Case Law Details

Case Name : Manilal Dasbhai Makwana Vs ITO (ITAT Ahmedabad)
Appeal Number : ITA No. 109/Ahd/2017
Date of Judgement/Order : 04/07/2018
Related Assessment Year : 2012-13
Courts : All ITAT (6377) ITAT Ahmedabad (437)

Manilal Dasbhai Makwana Vs ITO (ITAT Ahmedabad)

Section 54B(2) of the Act enjoins that the capital gain is required to be utilized by the assessee towards purchase of new asset before furnishing of return of income under s.139 of the Act. Alternatively, in the event of non-utilization of capital gains towards purchase of new asset, the assessee is required to deposit the capital gain in specified bank account before the due date of filing of return of income under s. 139(1) of the Act. Thus, a distinction has been drawn in the Act in the two situations; (i) where purchase of new asset is involved and (ii) where the assessee opts to deposit the unutilized amount in the specified bank account.

The assessee, in the instant case, does not claim to have deposited the money in the specified bank accounts under capital gain claim at all. Therefore, the claim of the assessee is required to be weighed on the second limb of Section 54(2) of the Act i.e. whether the capital gain has been utilized for the purchase of new asset before the date of furnishing return of income under s.139 of the Act.

As noted, the legislature in its own wisdom has used the expression ‘Section 139’ for purchase etc. of new asset while on the other hand time limit under s.139(1) has been specified for deposit in capital gain account scheme.

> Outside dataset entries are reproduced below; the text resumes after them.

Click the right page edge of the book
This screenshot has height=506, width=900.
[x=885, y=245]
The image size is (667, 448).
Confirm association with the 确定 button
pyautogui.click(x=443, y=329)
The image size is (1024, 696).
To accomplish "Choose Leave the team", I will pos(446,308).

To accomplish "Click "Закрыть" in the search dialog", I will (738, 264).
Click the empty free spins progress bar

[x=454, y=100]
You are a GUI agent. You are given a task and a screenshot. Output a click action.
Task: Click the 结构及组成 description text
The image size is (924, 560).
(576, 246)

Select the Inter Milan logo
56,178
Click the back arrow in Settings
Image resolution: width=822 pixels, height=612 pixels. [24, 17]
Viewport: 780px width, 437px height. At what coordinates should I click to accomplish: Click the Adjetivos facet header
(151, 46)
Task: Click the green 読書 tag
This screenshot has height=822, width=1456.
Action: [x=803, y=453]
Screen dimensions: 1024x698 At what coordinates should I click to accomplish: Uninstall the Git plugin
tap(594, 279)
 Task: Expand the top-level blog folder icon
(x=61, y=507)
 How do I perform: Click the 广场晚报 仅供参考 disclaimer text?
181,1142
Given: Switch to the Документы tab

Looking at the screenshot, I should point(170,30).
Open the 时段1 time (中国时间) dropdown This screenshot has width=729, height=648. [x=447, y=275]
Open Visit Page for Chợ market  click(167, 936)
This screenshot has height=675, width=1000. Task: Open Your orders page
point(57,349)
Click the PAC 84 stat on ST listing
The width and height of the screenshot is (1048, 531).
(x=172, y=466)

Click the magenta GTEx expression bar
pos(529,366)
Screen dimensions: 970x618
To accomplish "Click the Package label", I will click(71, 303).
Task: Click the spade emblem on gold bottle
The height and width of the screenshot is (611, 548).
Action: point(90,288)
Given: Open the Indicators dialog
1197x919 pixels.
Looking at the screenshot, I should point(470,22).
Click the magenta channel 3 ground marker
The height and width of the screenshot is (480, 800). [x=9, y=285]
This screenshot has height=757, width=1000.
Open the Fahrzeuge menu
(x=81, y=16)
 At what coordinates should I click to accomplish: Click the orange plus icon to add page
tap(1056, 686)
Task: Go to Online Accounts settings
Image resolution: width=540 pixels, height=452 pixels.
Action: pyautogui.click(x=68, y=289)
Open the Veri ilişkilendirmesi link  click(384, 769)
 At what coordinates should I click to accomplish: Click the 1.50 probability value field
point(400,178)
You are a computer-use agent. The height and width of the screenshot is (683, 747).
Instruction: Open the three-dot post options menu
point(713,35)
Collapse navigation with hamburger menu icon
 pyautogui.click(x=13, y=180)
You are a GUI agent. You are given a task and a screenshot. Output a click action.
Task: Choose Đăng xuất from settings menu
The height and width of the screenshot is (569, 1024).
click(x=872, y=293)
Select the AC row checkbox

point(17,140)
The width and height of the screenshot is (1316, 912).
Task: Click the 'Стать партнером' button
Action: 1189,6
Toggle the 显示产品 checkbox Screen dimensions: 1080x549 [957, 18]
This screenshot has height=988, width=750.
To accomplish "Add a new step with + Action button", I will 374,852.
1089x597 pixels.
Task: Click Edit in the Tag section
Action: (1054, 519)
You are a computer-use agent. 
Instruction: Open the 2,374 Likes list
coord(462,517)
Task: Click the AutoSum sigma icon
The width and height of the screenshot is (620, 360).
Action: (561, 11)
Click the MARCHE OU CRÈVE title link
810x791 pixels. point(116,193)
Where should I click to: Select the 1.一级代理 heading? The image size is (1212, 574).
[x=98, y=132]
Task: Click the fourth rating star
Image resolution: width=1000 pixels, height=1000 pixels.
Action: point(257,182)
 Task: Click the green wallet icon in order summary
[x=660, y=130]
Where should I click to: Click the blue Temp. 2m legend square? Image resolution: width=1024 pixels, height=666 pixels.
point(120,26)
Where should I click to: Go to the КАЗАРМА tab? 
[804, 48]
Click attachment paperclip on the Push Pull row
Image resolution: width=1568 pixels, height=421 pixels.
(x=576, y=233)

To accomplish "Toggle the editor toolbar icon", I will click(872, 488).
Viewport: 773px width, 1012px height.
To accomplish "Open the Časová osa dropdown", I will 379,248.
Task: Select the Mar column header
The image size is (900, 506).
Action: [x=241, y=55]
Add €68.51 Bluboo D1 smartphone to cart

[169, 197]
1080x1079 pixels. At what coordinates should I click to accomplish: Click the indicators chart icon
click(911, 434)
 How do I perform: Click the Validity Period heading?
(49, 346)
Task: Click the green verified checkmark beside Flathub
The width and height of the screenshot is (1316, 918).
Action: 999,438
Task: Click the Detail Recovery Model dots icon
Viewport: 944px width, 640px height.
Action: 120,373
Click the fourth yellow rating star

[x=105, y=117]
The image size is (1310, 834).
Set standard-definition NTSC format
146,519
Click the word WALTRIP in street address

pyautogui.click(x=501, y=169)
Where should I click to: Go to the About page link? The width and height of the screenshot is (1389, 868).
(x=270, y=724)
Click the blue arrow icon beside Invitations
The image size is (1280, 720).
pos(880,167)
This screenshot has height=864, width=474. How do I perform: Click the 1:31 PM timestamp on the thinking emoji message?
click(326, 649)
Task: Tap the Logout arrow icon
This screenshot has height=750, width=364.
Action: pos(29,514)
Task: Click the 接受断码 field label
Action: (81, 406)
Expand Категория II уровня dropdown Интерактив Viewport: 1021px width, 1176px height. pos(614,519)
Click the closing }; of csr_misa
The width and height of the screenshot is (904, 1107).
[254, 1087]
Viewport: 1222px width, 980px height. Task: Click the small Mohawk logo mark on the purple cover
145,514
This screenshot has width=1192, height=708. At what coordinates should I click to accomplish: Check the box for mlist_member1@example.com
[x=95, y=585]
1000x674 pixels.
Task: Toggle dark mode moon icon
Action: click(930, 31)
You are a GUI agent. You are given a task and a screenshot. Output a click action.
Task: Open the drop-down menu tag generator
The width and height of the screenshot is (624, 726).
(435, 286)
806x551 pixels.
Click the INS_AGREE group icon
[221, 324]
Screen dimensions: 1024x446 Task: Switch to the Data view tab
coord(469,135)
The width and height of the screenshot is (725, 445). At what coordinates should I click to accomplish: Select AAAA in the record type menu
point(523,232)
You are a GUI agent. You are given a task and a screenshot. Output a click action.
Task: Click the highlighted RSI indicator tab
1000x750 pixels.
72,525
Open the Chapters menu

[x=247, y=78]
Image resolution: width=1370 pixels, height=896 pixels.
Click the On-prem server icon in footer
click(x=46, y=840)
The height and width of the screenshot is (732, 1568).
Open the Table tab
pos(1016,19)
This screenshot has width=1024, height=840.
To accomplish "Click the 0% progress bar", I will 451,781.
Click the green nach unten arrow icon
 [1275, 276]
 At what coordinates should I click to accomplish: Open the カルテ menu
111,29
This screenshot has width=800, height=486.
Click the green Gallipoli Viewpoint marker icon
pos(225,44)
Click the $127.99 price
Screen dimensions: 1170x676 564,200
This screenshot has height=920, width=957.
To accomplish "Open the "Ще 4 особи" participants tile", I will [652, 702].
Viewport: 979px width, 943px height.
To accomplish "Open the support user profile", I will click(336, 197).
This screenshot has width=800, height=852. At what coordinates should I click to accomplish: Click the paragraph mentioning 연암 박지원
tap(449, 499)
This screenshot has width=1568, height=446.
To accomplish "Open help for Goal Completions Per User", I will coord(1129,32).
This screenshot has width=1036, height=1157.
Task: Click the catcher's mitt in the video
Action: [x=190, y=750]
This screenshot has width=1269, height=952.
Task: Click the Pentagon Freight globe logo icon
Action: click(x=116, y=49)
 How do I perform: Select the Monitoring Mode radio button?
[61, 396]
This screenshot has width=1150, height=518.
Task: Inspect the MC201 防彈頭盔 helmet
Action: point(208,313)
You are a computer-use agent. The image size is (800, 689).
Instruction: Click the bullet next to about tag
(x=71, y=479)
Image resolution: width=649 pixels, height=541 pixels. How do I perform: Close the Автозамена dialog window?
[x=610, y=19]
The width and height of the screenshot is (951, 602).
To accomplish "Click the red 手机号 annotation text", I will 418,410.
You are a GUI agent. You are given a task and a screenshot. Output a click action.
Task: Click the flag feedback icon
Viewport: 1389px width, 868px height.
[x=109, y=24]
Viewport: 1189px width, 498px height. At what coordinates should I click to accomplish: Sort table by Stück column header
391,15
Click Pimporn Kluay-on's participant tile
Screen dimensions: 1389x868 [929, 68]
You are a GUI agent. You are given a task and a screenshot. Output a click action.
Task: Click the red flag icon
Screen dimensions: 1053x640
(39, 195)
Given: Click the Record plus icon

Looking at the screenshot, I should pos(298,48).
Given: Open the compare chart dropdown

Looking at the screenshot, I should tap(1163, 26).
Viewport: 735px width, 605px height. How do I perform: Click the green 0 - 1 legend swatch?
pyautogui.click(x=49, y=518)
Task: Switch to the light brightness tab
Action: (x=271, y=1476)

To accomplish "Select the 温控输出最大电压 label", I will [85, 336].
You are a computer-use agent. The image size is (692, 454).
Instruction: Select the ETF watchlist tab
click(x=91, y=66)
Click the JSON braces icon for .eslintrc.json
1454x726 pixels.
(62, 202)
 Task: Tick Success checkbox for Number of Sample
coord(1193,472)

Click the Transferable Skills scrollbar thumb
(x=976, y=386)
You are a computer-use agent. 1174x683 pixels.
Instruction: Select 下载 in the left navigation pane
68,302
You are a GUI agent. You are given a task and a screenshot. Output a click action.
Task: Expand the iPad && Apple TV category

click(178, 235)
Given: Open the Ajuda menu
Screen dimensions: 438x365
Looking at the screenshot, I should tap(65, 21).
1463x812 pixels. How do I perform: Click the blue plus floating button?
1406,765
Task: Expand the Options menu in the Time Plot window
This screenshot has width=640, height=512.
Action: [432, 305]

When viewed equitably and liberally, the distinction between the two different forms of expression to time limit can yield different results. Section 139 encompasses both Section 139(1) and 139(4) of the Act. There is a normal presumption that words are used in Act of Parliament correctly and exactly and not loosely and in-exactly.

In the present case, we are concerned with the utilization of capital gains by purchase of new asset for which the legislature has stopped short by making reference of Section 139 of the Act, in variation to Section 139(1) of the Act referred for deposit in capital gain scheme. This distinction assumes significance for interpretation of a beneficial provision. Thus, a beneficial view may be taken to say that Section 139 being omnibus and colorless would cover extended time limit provided under s. 139(4) of the Act. Thus, when an assessee furnishes return subsequent to due date of filing return under s.139(1) but within the extended time limit under s.139(4), the benefit of investment made up to the date of furnishing of return of income prior to filing return under s.139(4) cannot be denied on such beneficial construction. Thus, on first principles, we hold that the capital gains utilized towards purchase of new asset before furnishing of return of income before either under s.139(1) or under s.139(4) of the Act will be deemed to be sufficient compliance of Section 54(2) of the Act.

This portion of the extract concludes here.